_Brief_.
Word for word, give the entries back.

━━━━━━━━

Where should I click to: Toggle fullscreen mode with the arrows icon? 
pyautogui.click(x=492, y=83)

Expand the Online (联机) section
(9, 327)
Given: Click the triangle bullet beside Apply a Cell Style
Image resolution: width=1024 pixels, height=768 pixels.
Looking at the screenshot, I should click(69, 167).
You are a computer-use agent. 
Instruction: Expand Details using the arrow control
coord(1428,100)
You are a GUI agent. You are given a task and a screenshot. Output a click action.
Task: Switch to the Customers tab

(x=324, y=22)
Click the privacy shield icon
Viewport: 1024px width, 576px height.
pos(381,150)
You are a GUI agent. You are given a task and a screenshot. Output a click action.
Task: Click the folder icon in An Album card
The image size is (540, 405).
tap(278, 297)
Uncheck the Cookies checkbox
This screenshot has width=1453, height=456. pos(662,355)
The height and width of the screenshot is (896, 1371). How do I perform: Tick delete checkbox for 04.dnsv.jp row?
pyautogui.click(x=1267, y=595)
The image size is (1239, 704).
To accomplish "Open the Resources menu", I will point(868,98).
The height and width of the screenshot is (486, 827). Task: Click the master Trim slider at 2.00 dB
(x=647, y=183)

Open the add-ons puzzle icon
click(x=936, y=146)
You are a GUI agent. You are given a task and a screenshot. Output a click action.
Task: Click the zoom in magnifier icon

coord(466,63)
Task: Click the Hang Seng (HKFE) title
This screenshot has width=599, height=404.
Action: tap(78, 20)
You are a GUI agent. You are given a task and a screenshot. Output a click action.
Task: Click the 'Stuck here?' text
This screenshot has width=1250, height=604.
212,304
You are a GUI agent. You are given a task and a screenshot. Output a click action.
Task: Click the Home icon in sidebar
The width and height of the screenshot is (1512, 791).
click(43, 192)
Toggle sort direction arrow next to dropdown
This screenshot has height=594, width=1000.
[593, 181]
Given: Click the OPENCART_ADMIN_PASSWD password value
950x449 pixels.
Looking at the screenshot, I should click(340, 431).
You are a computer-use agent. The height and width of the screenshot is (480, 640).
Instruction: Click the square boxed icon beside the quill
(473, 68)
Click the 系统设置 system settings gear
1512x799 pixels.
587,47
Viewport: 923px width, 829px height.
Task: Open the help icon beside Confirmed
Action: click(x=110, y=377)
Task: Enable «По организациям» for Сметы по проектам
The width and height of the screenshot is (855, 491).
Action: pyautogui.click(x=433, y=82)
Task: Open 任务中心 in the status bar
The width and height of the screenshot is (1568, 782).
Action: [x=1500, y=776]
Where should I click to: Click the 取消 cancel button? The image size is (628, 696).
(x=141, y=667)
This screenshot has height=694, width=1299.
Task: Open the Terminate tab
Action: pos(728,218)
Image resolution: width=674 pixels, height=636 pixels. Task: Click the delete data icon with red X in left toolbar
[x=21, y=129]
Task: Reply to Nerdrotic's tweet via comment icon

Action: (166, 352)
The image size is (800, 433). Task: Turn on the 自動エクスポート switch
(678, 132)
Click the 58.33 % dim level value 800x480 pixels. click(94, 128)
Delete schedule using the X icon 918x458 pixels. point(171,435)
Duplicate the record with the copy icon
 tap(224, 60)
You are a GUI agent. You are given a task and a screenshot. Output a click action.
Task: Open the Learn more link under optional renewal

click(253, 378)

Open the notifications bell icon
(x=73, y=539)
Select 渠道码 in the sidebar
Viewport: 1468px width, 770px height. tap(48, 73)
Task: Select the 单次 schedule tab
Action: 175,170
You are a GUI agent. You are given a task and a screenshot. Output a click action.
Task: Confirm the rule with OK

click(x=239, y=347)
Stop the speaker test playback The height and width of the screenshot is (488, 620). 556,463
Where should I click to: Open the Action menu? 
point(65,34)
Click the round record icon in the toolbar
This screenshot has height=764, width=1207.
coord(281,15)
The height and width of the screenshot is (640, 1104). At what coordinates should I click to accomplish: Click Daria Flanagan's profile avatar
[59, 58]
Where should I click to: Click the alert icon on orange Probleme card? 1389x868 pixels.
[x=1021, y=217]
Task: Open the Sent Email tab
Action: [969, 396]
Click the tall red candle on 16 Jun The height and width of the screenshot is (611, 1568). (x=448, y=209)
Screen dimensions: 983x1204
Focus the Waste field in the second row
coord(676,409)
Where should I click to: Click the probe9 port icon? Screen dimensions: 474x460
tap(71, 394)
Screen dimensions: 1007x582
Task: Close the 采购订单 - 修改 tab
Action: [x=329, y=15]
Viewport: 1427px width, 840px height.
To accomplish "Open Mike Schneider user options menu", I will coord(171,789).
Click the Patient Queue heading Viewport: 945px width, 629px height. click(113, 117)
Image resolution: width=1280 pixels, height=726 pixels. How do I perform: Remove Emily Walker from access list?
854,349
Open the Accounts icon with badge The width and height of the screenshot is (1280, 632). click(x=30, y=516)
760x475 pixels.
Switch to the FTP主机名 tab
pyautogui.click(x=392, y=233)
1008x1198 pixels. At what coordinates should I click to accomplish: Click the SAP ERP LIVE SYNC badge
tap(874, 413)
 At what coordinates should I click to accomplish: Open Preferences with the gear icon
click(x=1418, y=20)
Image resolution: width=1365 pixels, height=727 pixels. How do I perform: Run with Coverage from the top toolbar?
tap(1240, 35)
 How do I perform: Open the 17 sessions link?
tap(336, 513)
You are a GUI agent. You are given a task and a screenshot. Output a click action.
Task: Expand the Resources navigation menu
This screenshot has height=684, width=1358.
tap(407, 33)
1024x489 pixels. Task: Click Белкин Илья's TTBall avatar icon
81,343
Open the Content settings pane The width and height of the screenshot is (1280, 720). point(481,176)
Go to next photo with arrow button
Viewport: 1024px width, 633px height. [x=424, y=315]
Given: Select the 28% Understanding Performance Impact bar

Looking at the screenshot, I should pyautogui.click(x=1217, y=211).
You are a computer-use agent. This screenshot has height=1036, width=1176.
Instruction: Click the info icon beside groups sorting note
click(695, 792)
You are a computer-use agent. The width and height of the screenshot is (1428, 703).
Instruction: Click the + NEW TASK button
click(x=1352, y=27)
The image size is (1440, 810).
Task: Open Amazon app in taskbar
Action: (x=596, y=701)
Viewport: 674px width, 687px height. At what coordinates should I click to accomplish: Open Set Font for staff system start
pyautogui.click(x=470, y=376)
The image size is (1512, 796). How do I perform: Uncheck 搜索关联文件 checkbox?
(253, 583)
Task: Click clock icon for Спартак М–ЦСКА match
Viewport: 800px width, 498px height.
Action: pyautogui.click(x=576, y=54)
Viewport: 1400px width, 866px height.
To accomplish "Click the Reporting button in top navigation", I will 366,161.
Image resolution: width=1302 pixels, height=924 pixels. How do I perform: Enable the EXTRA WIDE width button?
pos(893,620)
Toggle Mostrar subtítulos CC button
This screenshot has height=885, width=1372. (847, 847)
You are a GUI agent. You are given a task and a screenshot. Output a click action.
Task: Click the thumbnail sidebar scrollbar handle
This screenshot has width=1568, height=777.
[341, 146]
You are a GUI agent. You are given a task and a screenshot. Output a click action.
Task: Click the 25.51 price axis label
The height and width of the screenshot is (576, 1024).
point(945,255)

━━━━━━━━

_Response_.
Where should I click to: Toggle fullscreen mode with the arrows icon? 
pyautogui.click(x=492, y=83)

Expand the Online (联机) section
(9, 327)
Given: Click the triangle bullet beside Apply a Cell Style
Image resolution: width=1024 pixels, height=768 pixels.
Looking at the screenshot, I should click(69, 167).
You are a computer-use agent. 
Instruction: Expand Details using the arrow control
coord(1428,100)
You are a GUI agent. You are given a task and a screenshot. Output a click action.
Task: Switch to the Customers tab

(x=324, y=22)
Click the privacy shield icon
Viewport: 1024px width, 576px height.
pos(381,150)
You are a GUI agent. You are given a task and a screenshot. Output a click action.
Task: Click the folder icon in An Album card
The image size is (540, 405).
tap(278, 297)
Uncheck the Cookies checkbox
This screenshot has width=1453, height=456. pos(662,355)
The height and width of the screenshot is (896, 1371). How do I perform: Tick delete checkbox for 04.dnsv.jp row?
pyautogui.click(x=1267, y=595)
The image size is (1239, 704).
To accomplish "Open the Resources menu", I will point(868,98).
The height and width of the screenshot is (486, 827). Task: Click the master Trim slider at 2.00 dB
(x=647, y=183)

Open the add-ons puzzle icon
click(x=936, y=146)
You are a GUI agent. You are given a task and a screenshot. Output a click action.
Task: Click the zoom in magnifier icon

coord(466,63)
Task: Click the Hang Seng (HKFE) title
This screenshot has width=599, height=404.
Action: tap(78, 20)
You are a GUI agent. You are given a task and a screenshot. Output a click action.
Task: Click the 'Stuck here?' text
This screenshot has width=1250, height=604.
212,304
You are a GUI agent. You are given a task and a screenshot. Output a click action.
Task: Click the Home icon in sidebar
The width and height of the screenshot is (1512, 791).
click(43, 192)
Toggle sort direction arrow next to dropdown
This screenshot has height=594, width=1000.
[593, 181]
Given: Click the OPENCART_ADMIN_PASSWD password value
950x449 pixels.
Looking at the screenshot, I should click(340, 431).
You are a computer-use agent. The height and width of the screenshot is (480, 640).
Instruction: Click the square boxed icon beside the quill
(473, 68)
Click the 系统设置 system settings gear
1512x799 pixels.
587,47
Viewport: 923px width, 829px height.
Task: Open the help icon beside Confirmed
Action: click(x=110, y=377)
Task: Enable «По организациям» for Сметы по проектам
The width and height of the screenshot is (855, 491).
Action: pyautogui.click(x=433, y=82)
Task: Open 任务中心 in the status bar
The width and height of the screenshot is (1568, 782).
Action: [x=1500, y=776]
Where should I click to: Click the 取消 cancel button? The image size is (628, 696).
(x=141, y=667)
This screenshot has height=694, width=1299.
Task: Open the Terminate tab
Action: pos(728,218)
Image resolution: width=674 pixels, height=636 pixels. Task: Click the delete data icon with red X in left toolbar
[x=21, y=129]
Task: Reply to Nerdrotic's tweet via comment icon

Action: (166, 352)
The image size is (800, 433). Task: Turn on the 自動エクスポート switch
(678, 132)
Click the 58.33 % dim level value 800x480 pixels. click(94, 128)
Delete schedule using the X icon 918x458 pixels. point(171,435)
Duplicate the record with the copy icon
 tap(224, 60)
You are a GUI agent. You are given a task and a screenshot. Output a click action.
Task: Open the Learn more link under optional renewal

click(253, 378)

Open the notifications bell icon
(x=73, y=539)
Select 渠道码 in the sidebar
Viewport: 1468px width, 770px height. tap(48, 73)
Task: Select the 单次 schedule tab
Action: 175,170
You are a GUI agent. You are given a task and a screenshot. Output a click action.
Task: Confirm the rule with OK

click(x=239, y=347)
Stop the speaker test playback The height and width of the screenshot is (488, 620). 556,463
Where should I click to: Open the Action menu? 
point(65,34)
Click the round record icon in the toolbar
This screenshot has height=764, width=1207.
coord(281,15)
The height and width of the screenshot is (640, 1104). At what coordinates should I click to accomplish: Click Daria Flanagan's profile avatar
[59, 58]
Where should I click to: Click the alert icon on orange Probleme card? 1389x868 pixels.
[x=1021, y=217]
Task: Open the Sent Email tab
Action: [969, 396]
Click the tall red candle on 16 Jun The height and width of the screenshot is (611, 1568). (x=448, y=209)
Screen dimensions: 983x1204
Focus the Waste field in the second row
coord(676,409)
Where should I click to: Click the probe9 port icon? Screen dimensions: 474x460
tap(71, 394)
Screen dimensions: 1007x582
Task: Close the 采购订单 - 修改 tab
Action: [x=329, y=15]
Viewport: 1427px width, 840px height.
To accomplish "Open Mike Schneider user options menu", I will coord(171,789).
Click the Patient Queue heading Viewport: 945px width, 629px height. click(113, 117)
Image resolution: width=1280 pixels, height=726 pixels. How do I perform: Remove Emily Walker from access list?
854,349
Open the Accounts icon with badge The width and height of the screenshot is (1280, 632). click(x=30, y=516)
760x475 pixels.
Switch to the FTP主机名 tab
pyautogui.click(x=392, y=233)
1008x1198 pixels. At what coordinates should I click to accomplish: Click the SAP ERP LIVE SYNC badge
tap(874, 413)
 At what coordinates should I click to accomplish: Open Preferences with the gear icon
click(x=1418, y=20)
Image resolution: width=1365 pixels, height=727 pixels. How do I perform: Run with Coverage from the top toolbar?
tap(1240, 35)
 How do I perform: Open the 17 sessions link?
tap(336, 513)
You are a GUI agent. You are given a task and a screenshot. Output a click action.
Task: Expand the Resources navigation menu
This screenshot has height=684, width=1358.
tap(407, 33)
1024x489 pixels. Task: Click Белкин Илья's TTBall avatar icon
81,343
Open the Content settings pane The width and height of the screenshot is (1280, 720). point(481,176)
Go to next photo with arrow button
Viewport: 1024px width, 633px height. [x=424, y=315]
Given: Select the 28% Understanding Performance Impact bar

Looking at the screenshot, I should pyautogui.click(x=1217, y=211).
You are a computer-use agent. This screenshot has height=1036, width=1176.
Instruction: Click the info icon beside groups sorting note
click(695, 792)
You are a computer-use agent. The width and height of the screenshot is (1428, 703).
Instruction: Click the + NEW TASK button
click(x=1352, y=27)
The image size is (1440, 810).
Task: Open Amazon app in taskbar
Action: (x=596, y=701)
Viewport: 674px width, 687px height. At what coordinates should I click to accomplish: Open Set Font for staff system start
pyautogui.click(x=470, y=376)
The image size is (1512, 796). How do I perform: Uncheck 搜索关联文件 checkbox?
(253, 583)
Task: Click clock icon for Спартак М–ЦСКА match
Viewport: 800px width, 498px height.
Action: pyautogui.click(x=576, y=54)
Viewport: 1400px width, 866px height.
To accomplish "Click the Reporting button in top navigation", I will 366,161.
Image resolution: width=1302 pixels, height=924 pixels. How do I perform: Enable the EXTRA WIDE width button?
pos(893,620)
Toggle Mostrar subtítulos CC button
This screenshot has height=885, width=1372. (847, 847)
You are a GUI agent. You are given a task and a screenshot. Output a click action.
Task: Click the thumbnail sidebar scrollbar handle
This screenshot has width=1568, height=777.
[341, 146]
You are a GUI agent. You are given a task and a screenshot. Output a click action.
Task: Click the 25.51 price axis label
The height and width of the screenshot is (576, 1024).
point(945,255)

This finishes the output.